SuaraJawaTengah.id - Korban begal di Lombok NTB yang ditetapkan sebagai tersangka ramai menjadi perbincangan publik. Bahkan kini sang korban begal itu sudah dibebaskan oleh pihak kepolisian. 

Lalu bagaimana sebenarnya hukum di Indonesia? Apakah membela diri yang menyebabkan kematian teramasuk salah?

Pakar hukum pidana Universitas Jenderal Soedirman (Unsoed) Purwokerto Profesor Hibnu Nugroho mengatakan masyarakat harus berani melawan ketika bertemu begal di jalan.

"Kalau ada begal, lawan, karena itu bagian mempertahankan hak diri, hak atas kesopanan, dan hak untuk hidup. Kita jangan membiarkan orang melakukan kejahatan yang akan mengganggu ketenteraman," kata Hibnu Nugroho dikutip dari ANTARA di Purwokerto, Kabupaten Banyumas, Jawa Tengah, Jumat (15/4/2022).

Baca Juga: Setelah Viral, Polda NTB Ambil Alih Kasus Amaq Sinta Korban yang jadi Tersangka karena Bunuh Begal

Selain itu, kata dia, polisi harus memetakan wilayah rawan dan masyarakat juga harus bisa mempersempit ruang gerak begal dengan cara melawan.

Menurut dia, melawan dalam keadaan tersebut dapat berarti menghindar dengan tidak menyerang, kemudian memberikannya kepada penegak hukum.

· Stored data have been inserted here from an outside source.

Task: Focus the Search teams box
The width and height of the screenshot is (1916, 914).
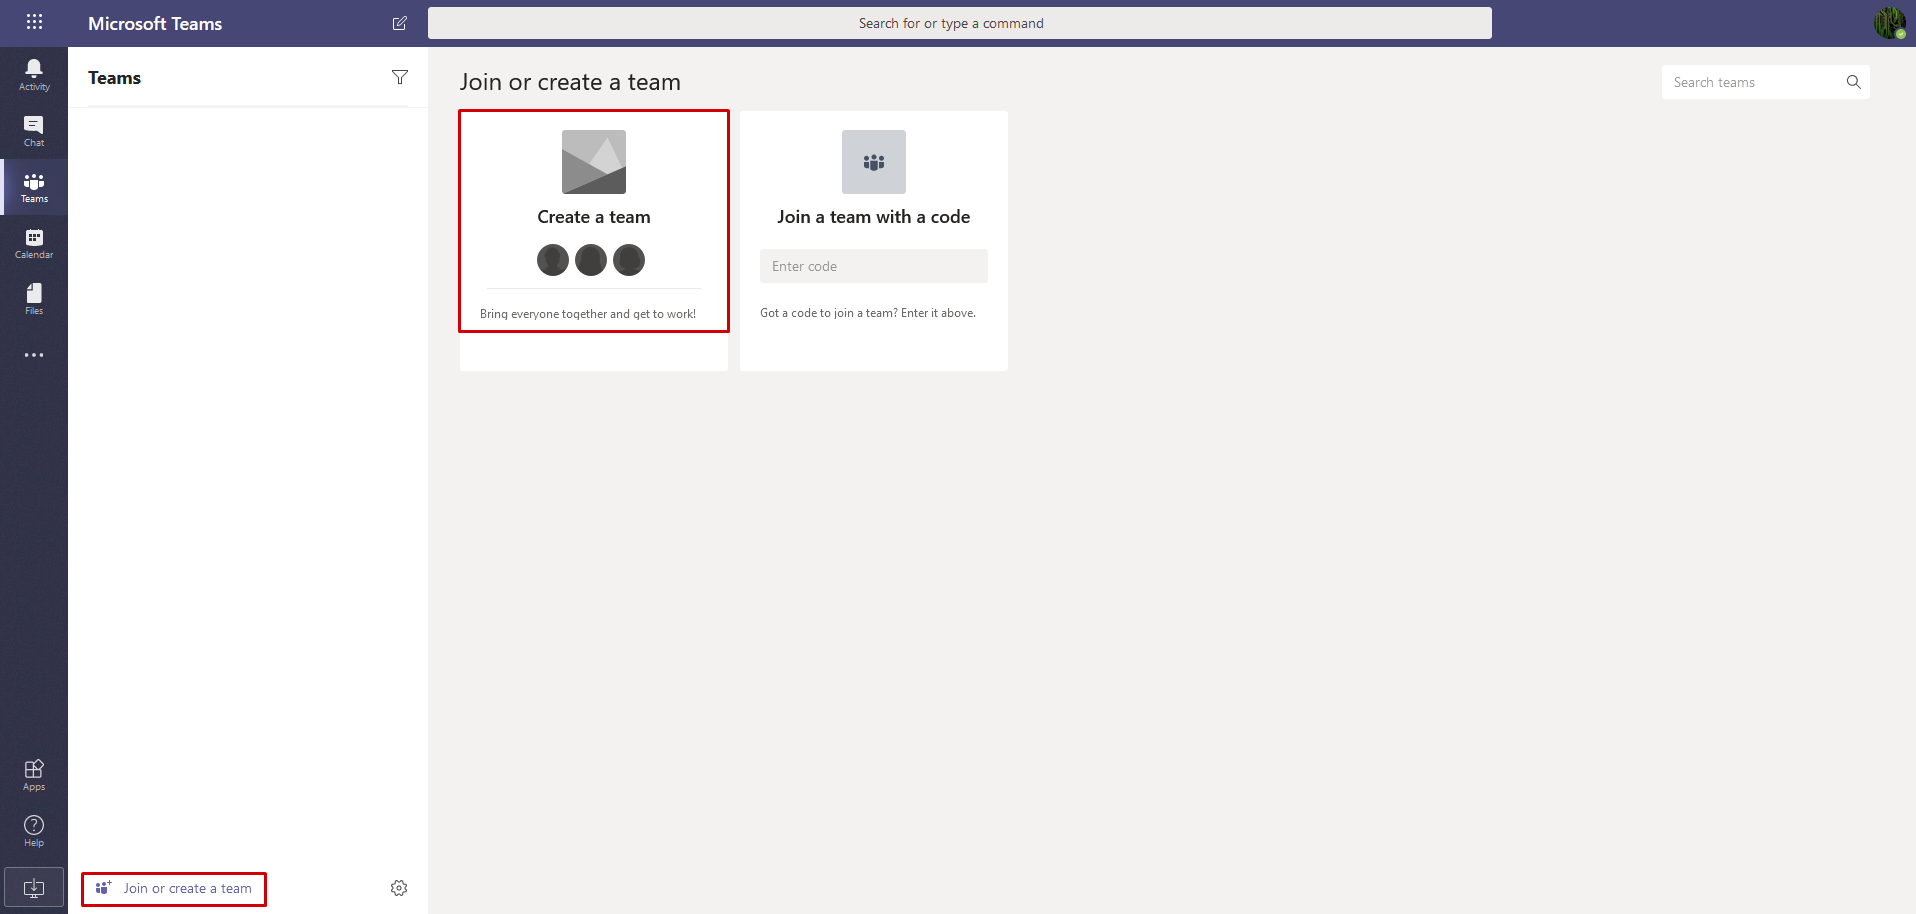Action: [1750, 82]
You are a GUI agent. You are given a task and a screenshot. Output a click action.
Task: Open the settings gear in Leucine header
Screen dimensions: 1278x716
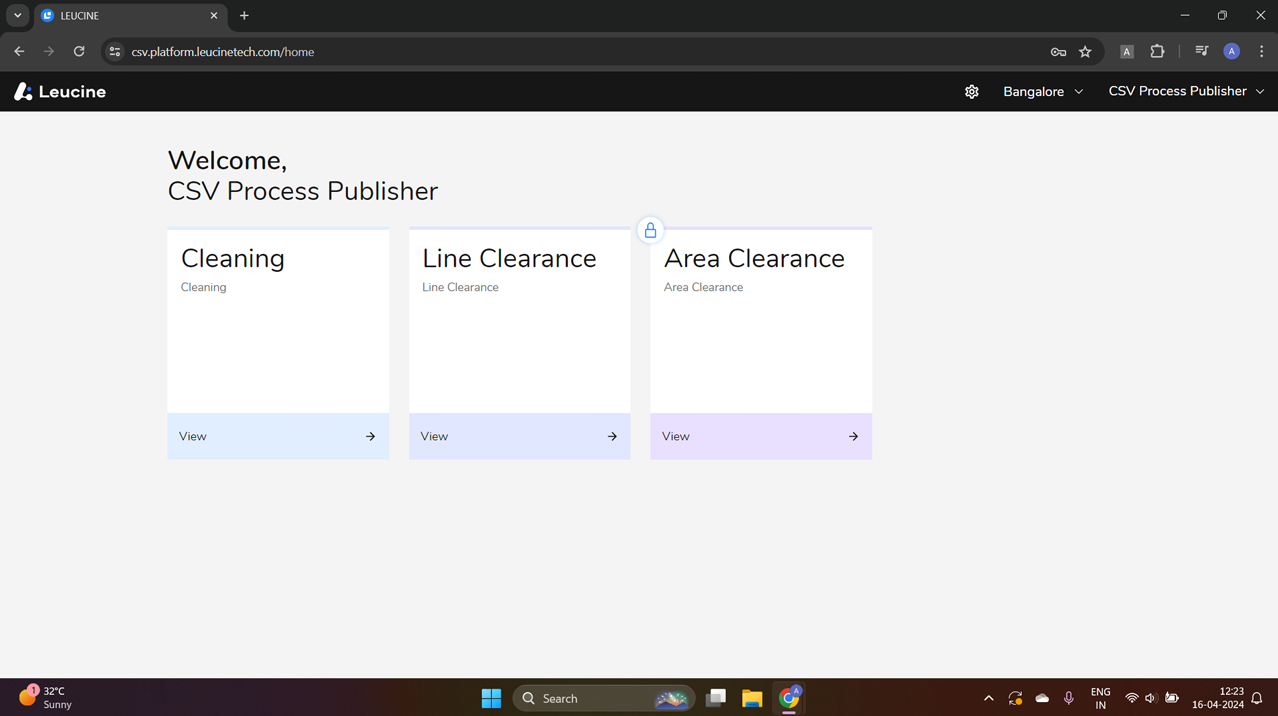tap(971, 92)
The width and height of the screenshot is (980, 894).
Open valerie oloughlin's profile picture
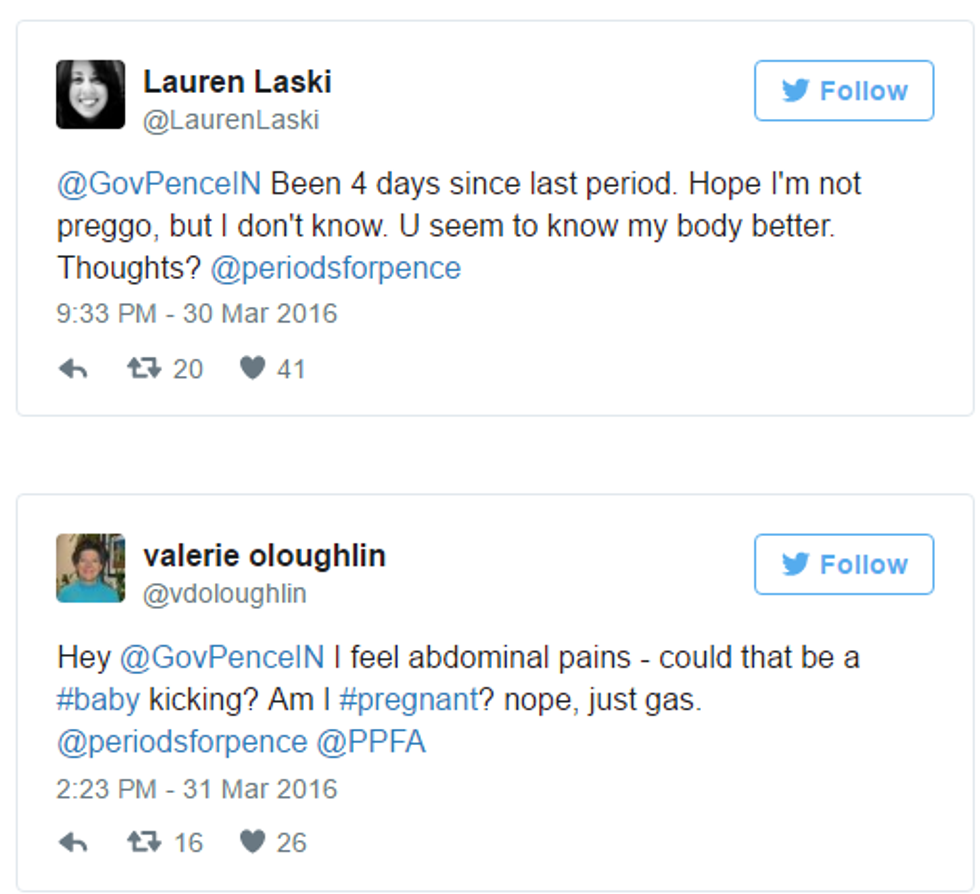[91, 568]
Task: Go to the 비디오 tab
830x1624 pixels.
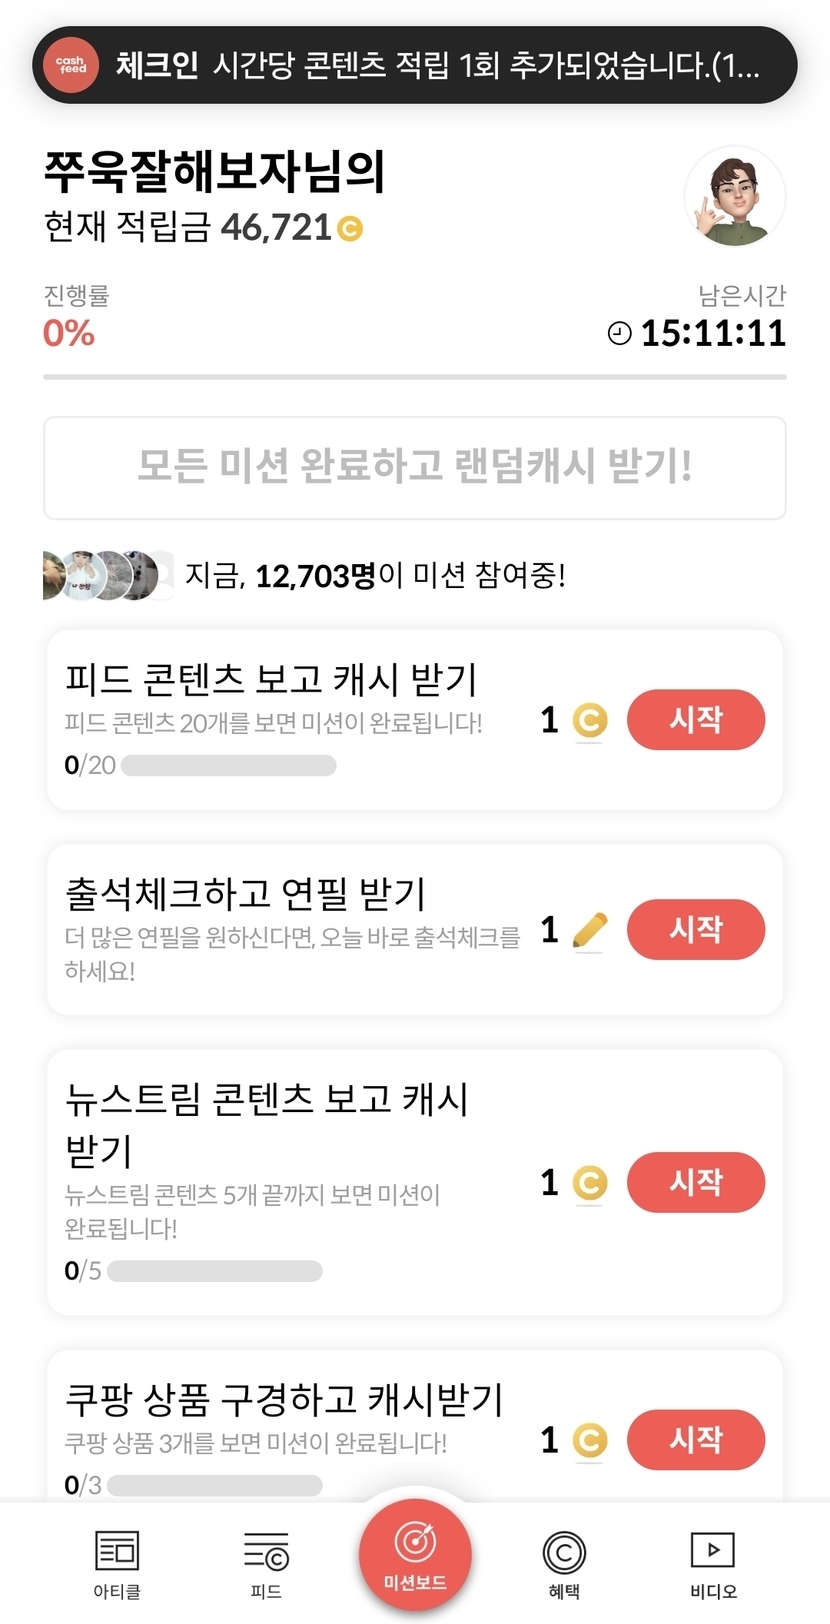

"Kalau perlu, orang yang melawan begal mendapatkan penghargaan dari polisi, jangan dibalik-balik," katanya

Hibnu pun menyoroti kasus yang dihadapi Murtede alias Amaq Sinta (34), warga Dusun Matek Maling, Desa Ganti, Kecamatan Praya Timur, Kabupaten Lombok Tengah, Nusa Tenggara Barat, yang sempat ditahan oleh penyidik polres setempat setelah menjadi tersangka karena membunuh dua begal dan melukai dua begal yang lain.

Terhadap perkara tersebut, kata dia, harus dikaji dari segi ilmu pengungkapan perkara, yaitu ilmu forensik.

Baca Juga: Korban Begal di Lombok Jadi Tersangka, Ustaz Ahmad Zainuddin Bicara Soal Hukum Islam: Darah Maling Tidak Ada Nilainya

Guru Besar Fakultas Hukum Unsoed itu menyebutkan ilmu forensik terdiri atas tiga indikator, yakni barang bukti, tempat kejadian perkara (TKP), dan menentukan pelakunya.

"Nah, dalam barang bukti dan TKP ini harus dilihat apakah ini dalam keadaan suatu kejahatan dengan tidak ada keseimbangan, apakah ada sebab-sebab terjadinya kejahatan. Dalam hal ini akan dilihat kalau perbuatan itu ada keadaan terpaksa, sesuai dengan Pasal 49 Ayat (2) KUHP, orang yang bersangkutan harus dibebaskan," katanya.

Ditegaskan pula bahwa keadaan terpaksa itu harus dikaji dari segi ilmu kedokteran forensik.

"Lukanya seperti apa, sayatannya seperti apa," katanya menjelaskan.

Oleh karena itu, kata dia, dalam konsep tersebut polisi harus hati-hati untuk menetapkan seseorang patut sebagai tersangka ataukah tidak patut sebagai tersangka.

Menurut dia, keadaan objektif itulah yang menentukan bahwa dalam kasus tersebut ada suatu pembelaan terpaksa, ada penyebabnya, dan sebagainya.

"Jadi, bukan kejahatan biasa, tetapi kejahatan yang timbul karena keadaan pembelaan terpaksa. Orang yang melakukan pembelaan terpaksa itu bisa karena untuk perlindungan hak asasi manusia, untuk perlindungan keamanan serta keselamatannya, dan sebagainya," kata Wakil Rektor Unsoed Bidang Umum dan Keuangan itu.